I really enjoyed Science and Maths in school. I studied Physics for my Leaving Certificate and loved the subject. At that age, I had no idea what an engineer did. However, my parents and Physics/Maths teacher encouraged me to consider an engineering degree. When I researched the Degree courses, I was quite drawn to the environmental aspect of engineering even as a teenager. I completed a Mechanical Engineering degree and graduated in 2004 with a First Class Honours from UCD.

What led you to a career as an Energy Engineer?

When I graduated there was no such thing as an Energy Engineer. The main industry at that time was Pharmaceutical and initially I worked as a process engineer. Around 2007, I remember reading the newspaper about a new rating system that was being introduced for houses. This was the first Building Energy Rating (BER) course. I was so excited by the article that I signed up to do the course in Limerick Institute of Technology on a part-time basis. I was likely one of the first certified BER assessors in the country and within a year of the course, I had transitioned into the Sustainable Energy Consultancy business.

What is the most important lesson you’ve learned in your career to date?

Stay true to your personal values and ethics, be confident in your abilities and don’t let undermining behaviour ever affect your own confidence or self-esteem. Be sure to ask for help if you find yourself in a difficult work situation and be prepared to leave if support is not forthcoming– love what you do, but remember a job is just a job, a tool to enable your life goals.

What are the key challenges of being a woman in a male-dominated industry?

One key challenge that I believe a lot of female professionals’ face and not just engineers face is that their needs change as they go through different life stages. When I was in my 20s, I would be the first with my hand up to jump on a plane and head to some cool city in Europe for an EU project meeting or go to the head office in Chicago for a week of training. It was awesome and I would generally tag on a weekend of sightseeing to the trip. However, when I started my own family in my 30s, being available in the evenings for my young children (and husband) became my absolute priority. When I was recently changing jobs, choosing a company that offered me this work-life balance was top of my list. I am so fortunate that ActionZero embraces female engineers and offers a flexible working arrangement, part time options if desired and remote working.

What would you say to young women considering a career in engineering?

For those young women, who are studying STEM subjects at school, the beauty of engineering is that engineering is changing all the time. As I said earlier, the job I have been doing for the past 15 years didn’t exist when I graduated. I have alumni friends working in such a broad spectrum of engineering – food, water, manufacturing, climate adaptation, electrical, marine etc. There really is a role for everyone. If you are drawn to subjects such as Physics, Maths, Applied Maths, Chemistry, Design & Technology, an engineering degree will open doors you could never have imagined.

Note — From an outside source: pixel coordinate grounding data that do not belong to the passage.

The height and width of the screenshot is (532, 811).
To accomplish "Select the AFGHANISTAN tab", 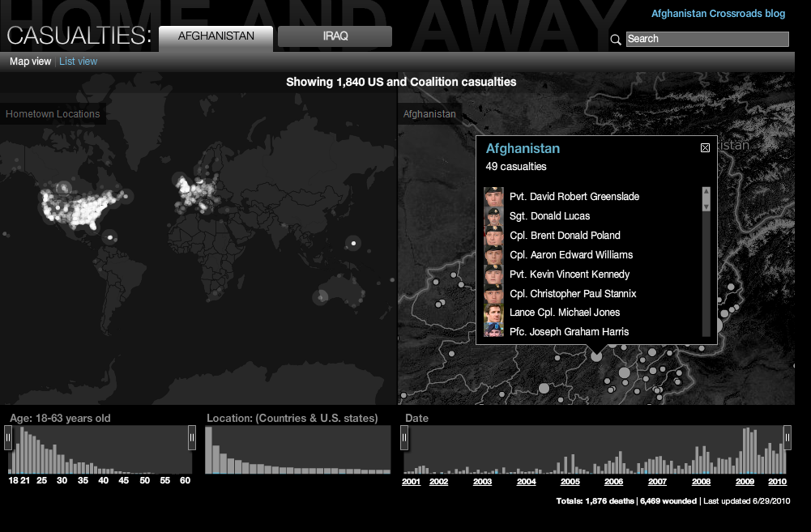I will [x=216, y=36].
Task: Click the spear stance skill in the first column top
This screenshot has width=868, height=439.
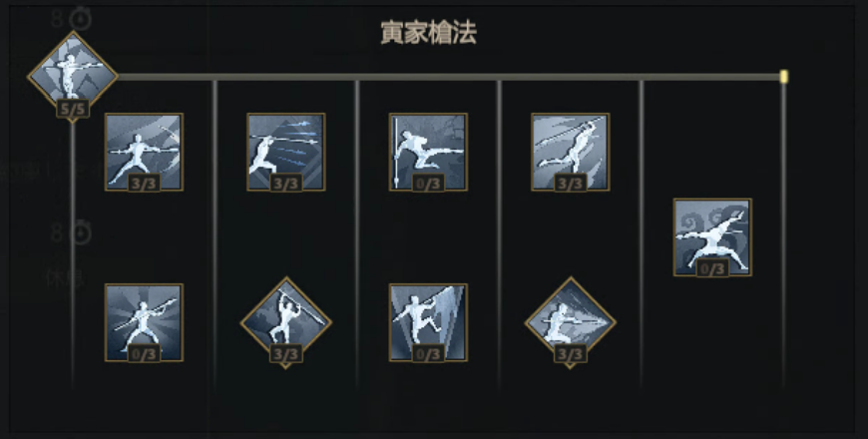Action: click(144, 152)
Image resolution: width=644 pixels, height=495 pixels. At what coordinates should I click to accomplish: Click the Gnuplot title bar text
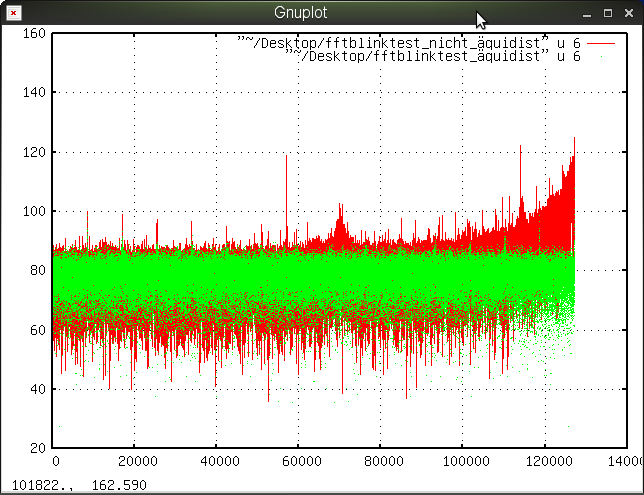[x=300, y=13]
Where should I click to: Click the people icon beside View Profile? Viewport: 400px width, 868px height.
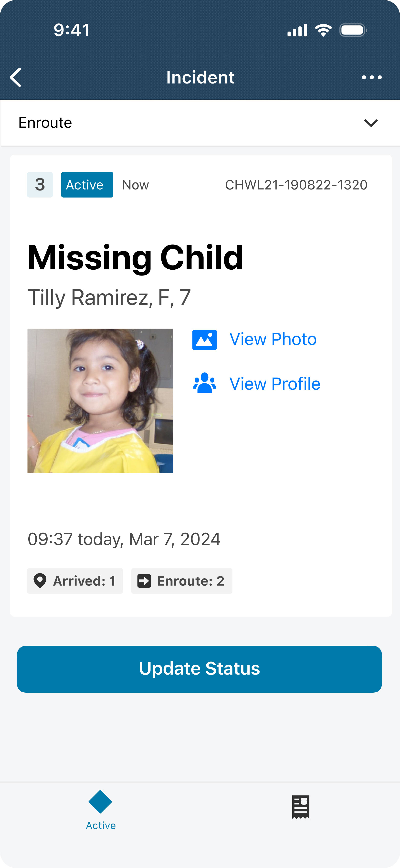(204, 383)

For those that are already in Third Level and are deciding their career path, my advice to any graduate, not just female graduates, is not to have your future planned out when you leave college.  You are too young at 22 or 23 to know and your life to date has been influenced by your family, your peers, and your teachers. Spend your 20s figuring out who you are as a person without all those external influences. Establish your personal values and then find a company that aligns with them. Engineering is an exciting career path, that offers you global job prospects. Just embrace it and go with the flow.

What does the future of engineering look like to you?

The future of engineering in Ireland is a diverse one. I believe that to fulfil the Governments ambitions of a knowledge economy, the engineering companies that will survive and prosper are those that embrace diversity. Diversity that embraces different genders, cultures, ethnicities, and sexuality. I have been fortunate to work with engineers from around the world in my career to date – Chinese, Indian, Canadian, American, Australian, Europeans and Mexicans. Such an incredible career so far and the best is yet to come!